Change "Scale tool" to "Rotate tool" in the stored items below and reproduce every record with nothing else altered.

[start of PROVIDED ENTRIES]

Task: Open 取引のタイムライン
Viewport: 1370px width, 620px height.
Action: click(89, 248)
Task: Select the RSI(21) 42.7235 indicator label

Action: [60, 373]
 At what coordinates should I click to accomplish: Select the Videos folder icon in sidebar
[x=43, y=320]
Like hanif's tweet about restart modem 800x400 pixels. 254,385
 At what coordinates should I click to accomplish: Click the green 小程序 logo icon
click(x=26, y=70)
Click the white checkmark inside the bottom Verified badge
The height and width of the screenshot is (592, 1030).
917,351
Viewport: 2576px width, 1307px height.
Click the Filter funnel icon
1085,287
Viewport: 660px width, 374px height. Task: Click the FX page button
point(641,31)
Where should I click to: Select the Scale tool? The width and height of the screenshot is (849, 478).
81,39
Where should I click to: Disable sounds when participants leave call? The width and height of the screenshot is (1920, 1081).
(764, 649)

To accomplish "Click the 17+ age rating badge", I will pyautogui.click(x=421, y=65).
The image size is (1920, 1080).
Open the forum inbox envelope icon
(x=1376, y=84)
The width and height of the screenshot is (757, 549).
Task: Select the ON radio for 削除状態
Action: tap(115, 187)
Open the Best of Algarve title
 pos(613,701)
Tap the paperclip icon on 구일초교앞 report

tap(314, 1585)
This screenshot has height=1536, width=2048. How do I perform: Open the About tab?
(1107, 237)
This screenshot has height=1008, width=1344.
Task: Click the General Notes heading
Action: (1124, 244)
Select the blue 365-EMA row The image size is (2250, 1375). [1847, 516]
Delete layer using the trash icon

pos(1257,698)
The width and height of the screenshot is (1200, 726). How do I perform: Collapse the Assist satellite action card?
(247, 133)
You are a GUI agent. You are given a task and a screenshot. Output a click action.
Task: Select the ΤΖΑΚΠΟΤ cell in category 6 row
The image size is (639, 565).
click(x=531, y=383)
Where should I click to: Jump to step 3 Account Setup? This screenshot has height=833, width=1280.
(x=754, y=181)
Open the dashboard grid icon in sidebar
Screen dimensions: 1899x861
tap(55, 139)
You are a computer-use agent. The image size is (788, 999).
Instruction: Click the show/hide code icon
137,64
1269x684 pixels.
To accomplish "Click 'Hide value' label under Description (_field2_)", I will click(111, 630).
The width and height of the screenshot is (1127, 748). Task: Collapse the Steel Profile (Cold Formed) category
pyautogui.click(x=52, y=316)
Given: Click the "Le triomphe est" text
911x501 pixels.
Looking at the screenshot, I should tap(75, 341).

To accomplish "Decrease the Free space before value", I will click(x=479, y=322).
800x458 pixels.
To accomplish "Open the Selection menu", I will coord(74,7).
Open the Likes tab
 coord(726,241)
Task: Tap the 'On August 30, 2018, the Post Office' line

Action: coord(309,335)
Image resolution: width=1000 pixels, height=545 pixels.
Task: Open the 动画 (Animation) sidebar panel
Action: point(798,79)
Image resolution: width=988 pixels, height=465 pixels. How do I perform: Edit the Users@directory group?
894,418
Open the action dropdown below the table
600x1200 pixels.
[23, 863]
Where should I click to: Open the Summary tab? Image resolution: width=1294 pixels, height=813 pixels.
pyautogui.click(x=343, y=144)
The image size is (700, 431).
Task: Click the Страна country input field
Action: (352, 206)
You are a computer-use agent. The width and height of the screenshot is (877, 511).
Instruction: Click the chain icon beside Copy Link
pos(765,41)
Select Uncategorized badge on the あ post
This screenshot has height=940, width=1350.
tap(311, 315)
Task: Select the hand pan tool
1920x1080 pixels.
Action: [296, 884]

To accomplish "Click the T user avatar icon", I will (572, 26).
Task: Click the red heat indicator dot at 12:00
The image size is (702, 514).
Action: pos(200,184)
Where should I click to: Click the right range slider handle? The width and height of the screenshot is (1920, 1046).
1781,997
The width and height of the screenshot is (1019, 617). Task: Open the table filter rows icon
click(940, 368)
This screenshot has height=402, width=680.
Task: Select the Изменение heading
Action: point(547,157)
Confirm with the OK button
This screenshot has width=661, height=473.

[end of PROVIDED ENTRIES]

§ **ANSWER FOR THE TASK**
Task: Open 取引のタイムライン
Viewport: 1370px width, 620px height.
Action: click(89, 248)
Task: Select the RSI(21) 42.7235 indicator label

Action: [60, 373]
 At what coordinates should I click to accomplish: Select the Videos folder icon in sidebar
[x=43, y=320]
Like hanif's tweet about restart modem 800x400 pixels. 254,385
 At what coordinates should I click to accomplish: Click the green 小程序 logo icon
click(x=26, y=70)
Click the white checkmark inside the bottom Verified badge
The height and width of the screenshot is (592, 1030).
917,351
Viewport: 2576px width, 1307px height.
Click the Filter funnel icon
1085,287
Viewport: 660px width, 374px height. Task: Click the FX page button
point(641,31)
Where should I click to: Select the Rotate tool? The width and height of the screenshot is (849, 478).
81,39
Where should I click to: Disable sounds when participants leave call? The width and height of the screenshot is (1920, 1081).
(764, 649)

To accomplish "Click the 17+ age rating badge", I will pyautogui.click(x=421, y=65).
The image size is (1920, 1080).
Open the forum inbox envelope icon
(x=1376, y=84)
The width and height of the screenshot is (757, 549).
Task: Select the ON radio for 削除状態
Action: tap(115, 187)
Open the Best of Algarve title
 pos(613,701)
Tap the paperclip icon on 구일초교앞 report

tap(314, 1585)
This screenshot has height=1536, width=2048. How do I perform: Open the About tab?
(1107, 237)
This screenshot has height=1008, width=1344.
Task: Click the General Notes heading
Action: (1124, 244)
Select the blue 365-EMA row The image size is (2250, 1375). [1847, 516]
Delete layer using the trash icon

pos(1257,698)
The width and height of the screenshot is (1200, 726). How do I perform: Collapse the Assist satellite action card?
(247, 133)
You are a GUI agent. You are given a task and a screenshot. Output a click action.
Task: Select the ΤΖΑΚΠΟΤ cell in category 6 row
The image size is (639, 565).
click(x=531, y=383)
Where should I click to: Jump to step 3 Account Setup? This screenshot has height=833, width=1280.
(x=754, y=181)
Open the dashboard grid icon in sidebar
Screen dimensions: 1899x861
tap(55, 139)
You are a computer-use agent. The image size is (788, 999).
Instruction: Click the show/hide code icon
137,64
1269x684 pixels.
To accomplish "Click 'Hide value' label under Description (_field2_)", I will click(111, 630).
The width and height of the screenshot is (1127, 748). Task: Collapse the Steel Profile (Cold Formed) category
pyautogui.click(x=52, y=316)
Given: Click the "Le triomphe est" text
911x501 pixels.
Looking at the screenshot, I should tap(75, 341).

To accomplish "Decrease the Free space before value", I will click(x=479, y=322).
800x458 pixels.
To accomplish "Open the Selection menu", I will coord(74,7).
Open the Likes tab
 coord(726,241)
Task: Tap the 'On August 30, 2018, the Post Office' line

Action: coord(309,335)
Image resolution: width=1000 pixels, height=545 pixels.
Task: Open the 动画 (Animation) sidebar panel
Action: point(798,79)
Image resolution: width=988 pixels, height=465 pixels. How do I perform: Edit the Users@directory group?
894,418
Open the action dropdown below the table
600x1200 pixels.
[23, 863]
Where should I click to: Open the Summary tab? Image resolution: width=1294 pixels, height=813 pixels.
pyautogui.click(x=343, y=144)
The image size is (700, 431).
Task: Click the Страна country input field
Action: (352, 206)
You are a computer-use agent. The width and height of the screenshot is (877, 511).
Instruction: Click the chain icon beside Copy Link
pos(765,41)
Select Uncategorized badge on the あ post
This screenshot has height=940, width=1350.
tap(311, 315)
Task: Select the hand pan tool
1920x1080 pixels.
Action: [296, 884]

To accomplish "Click the T user avatar icon", I will (572, 26).
Task: Click the red heat indicator dot at 12:00
The image size is (702, 514).
Action: pos(200,184)
Where should I click to: Click the right range slider handle? The width and height of the screenshot is (1920, 1046).
1781,997
The width and height of the screenshot is (1019, 617). Task: Open the table filter rows icon
click(940, 368)
This screenshot has height=402, width=680.
Task: Select the Изменение heading
Action: point(547,157)
Confirm with the OK button
This screenshot has width=661, height=473.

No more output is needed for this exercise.